Records drawn from a dataset:
== Segment start ==

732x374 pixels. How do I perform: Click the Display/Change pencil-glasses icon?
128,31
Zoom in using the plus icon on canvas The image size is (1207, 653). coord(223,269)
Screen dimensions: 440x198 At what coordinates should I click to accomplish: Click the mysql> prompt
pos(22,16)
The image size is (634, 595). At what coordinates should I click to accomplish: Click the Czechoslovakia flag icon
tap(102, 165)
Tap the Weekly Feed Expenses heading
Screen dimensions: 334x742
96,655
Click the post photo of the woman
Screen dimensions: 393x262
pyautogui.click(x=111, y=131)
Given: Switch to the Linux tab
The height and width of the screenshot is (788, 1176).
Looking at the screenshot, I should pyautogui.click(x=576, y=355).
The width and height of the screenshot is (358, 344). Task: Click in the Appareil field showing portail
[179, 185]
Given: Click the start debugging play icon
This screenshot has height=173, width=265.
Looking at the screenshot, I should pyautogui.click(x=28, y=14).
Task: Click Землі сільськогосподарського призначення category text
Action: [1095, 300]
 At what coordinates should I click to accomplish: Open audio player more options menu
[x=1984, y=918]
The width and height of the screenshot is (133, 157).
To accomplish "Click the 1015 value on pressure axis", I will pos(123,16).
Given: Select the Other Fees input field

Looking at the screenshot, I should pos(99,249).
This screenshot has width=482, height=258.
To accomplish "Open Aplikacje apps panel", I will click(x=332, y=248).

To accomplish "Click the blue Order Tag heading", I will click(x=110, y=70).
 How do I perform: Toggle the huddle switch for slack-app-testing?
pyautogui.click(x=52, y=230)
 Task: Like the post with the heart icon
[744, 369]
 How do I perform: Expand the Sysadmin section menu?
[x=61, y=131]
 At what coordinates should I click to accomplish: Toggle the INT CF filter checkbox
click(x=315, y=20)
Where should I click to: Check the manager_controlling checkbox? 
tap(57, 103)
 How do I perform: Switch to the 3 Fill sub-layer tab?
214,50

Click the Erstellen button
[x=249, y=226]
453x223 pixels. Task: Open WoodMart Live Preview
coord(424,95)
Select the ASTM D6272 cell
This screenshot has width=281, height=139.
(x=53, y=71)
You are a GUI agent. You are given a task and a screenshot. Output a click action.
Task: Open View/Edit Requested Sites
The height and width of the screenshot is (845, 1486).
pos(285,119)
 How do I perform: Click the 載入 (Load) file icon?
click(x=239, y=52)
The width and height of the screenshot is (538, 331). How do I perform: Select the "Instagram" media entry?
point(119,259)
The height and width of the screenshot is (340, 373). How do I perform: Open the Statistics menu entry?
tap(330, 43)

== Segment end ==

BRIEF:
Reproduce each entry from the records above, character for character.

RESULT:
732x374 pixels. How do I perform: Click the Display/Change pencil-glasses icon?
128,31
Zoom in using the plus icon on canvas The image size is (1207, 653). coord(223,269)
Screen dimensions: 440x198 At what coordinates should I click to accomplish: Click the mysql> prompt
pos(22,16)
The image size is (634, 595). At what coordinates should I click to accomplish: Click the Czechoslovakia flag icon
tap(102, 165)
Tap the Weekly Feed Expenses heading
Screen dimensions: 334x742
96,655
Click the post photo of the woman
Screen dimensions: 393x262
pyautogui.click(x=111, y=131)
Given: Switch to the Linux tab
The height and width of the screenshot is (788, 1176).
Looking at the screenshot, I should pyautogui.click(x=576, y=355).
The width and height of the screenshot is (358, 344). Task: Click in the Appareil field showing portail
[179, 185]
Given: Click the start debugging play icon
This screenshot has height=173, width=265.
Looking at the screenshot, I should pyautogui.click(x=28, y=14).
Task: Click Землі сільськогосподарського призначення category text
Action: [1095, 300]
 At what coordinates should I click to accomplish: Open audio player more options menu
[x=1984, y=918]
The width and height of the screenshot is (133, 157).
To accomplish "Click the 1015 value on pressure axis", I will pos(123,16).
Given: Select the Other Fees input field

Looking at the screenshot, I should pos(99,249).
This screenshot has width=482, height=258.
To accomplish "Open Aplikacje apps panel", I will click(x=332, y=248).

To accomplish "Click the blue Order Tag heading", I will click(x=110, y=70).
 How do I perform: Toggle the huddle switch for slack-app-testing?
pyautogui.click(x=52, y=230)
 Task: Like the post with the heart icon
[744, 369]
 How do I perform: Expand the Sysadmin section menu?
[x=61, y=131]
 At what coordinates should I click to accomplish: Toggle the INT CF filter checkbox
click(x=315, y=20)
Where should I click to: Check the manager_controlling checkbox? 
tap(57, 103)
 How do I perform: Switch to the 3 Fill sub-layer tab?
214,50

Click the Erstellen button
[x=249, y=226]
453x223 pixels. Task: Open WoodMart Live Preview
coord(424,95)
Select the ASTM D6272 cell
This screenshot has width=281, height=139.
(x=53, y=71)
You are a GUI agent. You are given a task and a screenshot. Output a click action.
Task: Open View/Edit Requested Sites
The height and width of the screenshot is (845, 1486).
pos(285,119)
 How do I perform: Click the 載入 (Load) file icon?
click(x=239, y=52)
The width and height of the screenshot is (538, 331). How do I perform: Select the "Instagram" media entry?
point(119,259)
The height and width of the screenshot is (340, 373). How do I perform: Open the Statistics menu entry?
tap(330, 43)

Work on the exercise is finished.